* [ASSIGNMENT] Make an exact copy of the records, dropping all pictures.

* [THE RECORDS]
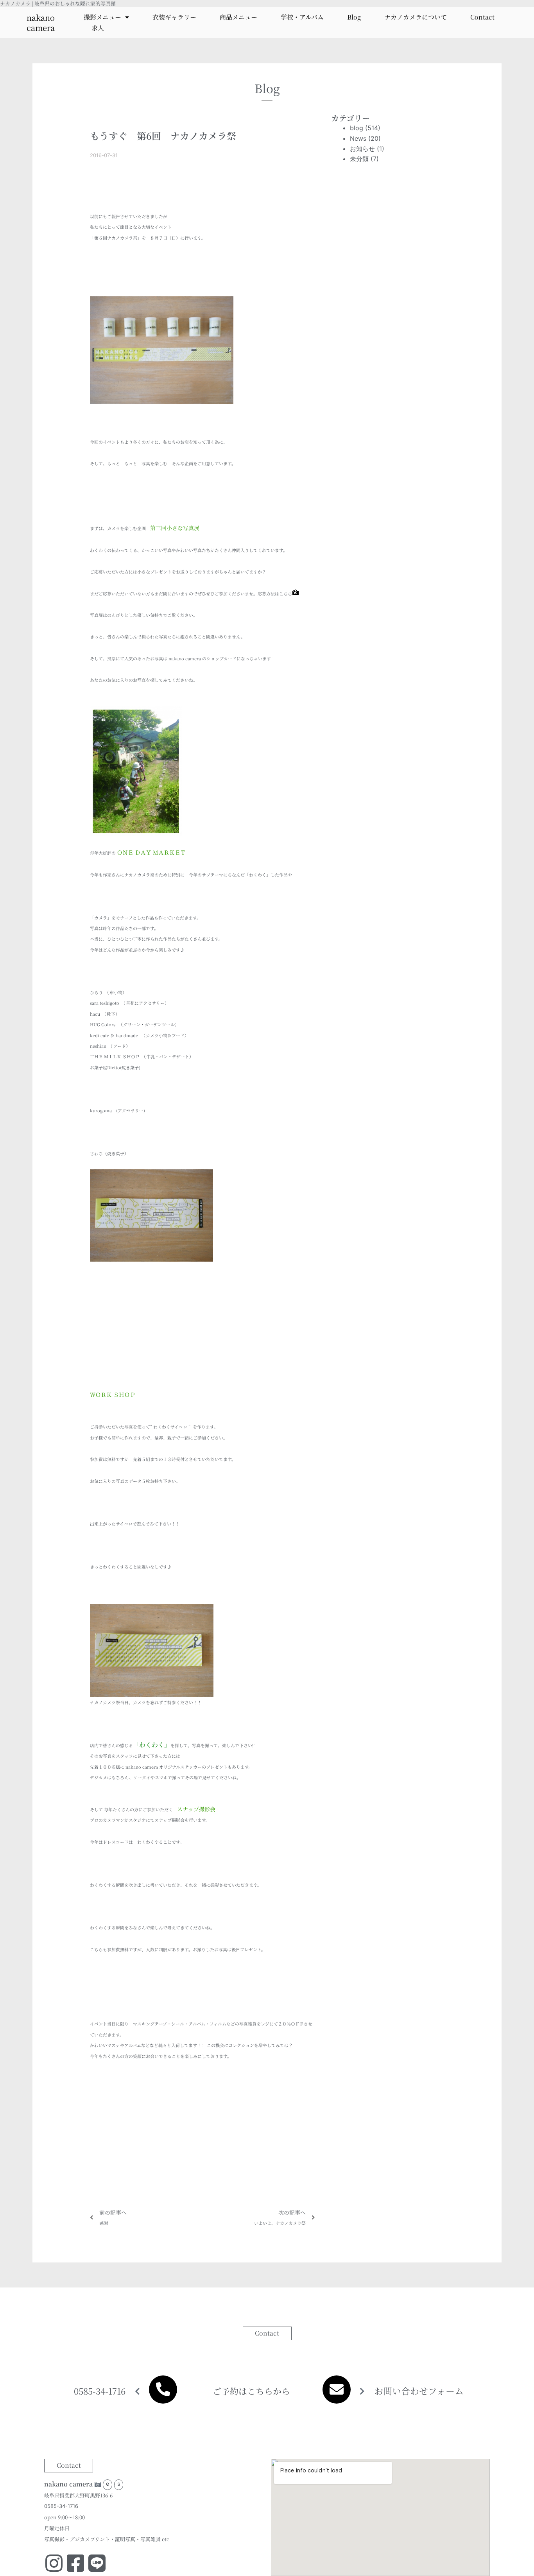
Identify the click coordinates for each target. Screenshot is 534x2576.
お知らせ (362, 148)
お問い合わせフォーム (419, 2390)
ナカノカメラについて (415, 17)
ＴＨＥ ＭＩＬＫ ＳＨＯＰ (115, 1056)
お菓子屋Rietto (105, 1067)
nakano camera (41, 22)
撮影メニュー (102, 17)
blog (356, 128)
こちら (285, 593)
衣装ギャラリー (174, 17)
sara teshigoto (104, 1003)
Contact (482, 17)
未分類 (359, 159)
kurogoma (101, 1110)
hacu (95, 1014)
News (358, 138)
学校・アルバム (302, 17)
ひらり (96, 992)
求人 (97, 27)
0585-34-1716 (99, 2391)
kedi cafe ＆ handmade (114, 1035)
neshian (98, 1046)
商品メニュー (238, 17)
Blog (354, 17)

* [YOUR SOLUTION]
Identify the click coordinates for each target. Screenshot is 534x2576.
お知らせ (362, 148)
お問い合わせフォーム (419, 2390)
ナカノカメラについて (415, 17)
ＴＨＥ ＭＩＬＫ ＳＨＯＰ (115, 1056)
お菓子屋Rietto (105, 1067)
nakano camera (41, 22)
撮影メニュー (102, 17)
blog (356, 128)
こちら (285, 593)
衣装ギャラリー (174, 17)
sara teshigoto (104, 1003)
Contact (482, 17)
未分類 (359, 159)
kurogoma (101, 1110)
hacu (95, 1014)
News (358, 138)
学校・アルバム (302, 17)
ひらり (96, 992)
求人 (97, 27)
0585-34-1716 (99, 2391)
kedi cafe ＆ handmade (114, 1035)
neshian (98, 1046)
商品メニュー (238, 17)
Blog (354, 17)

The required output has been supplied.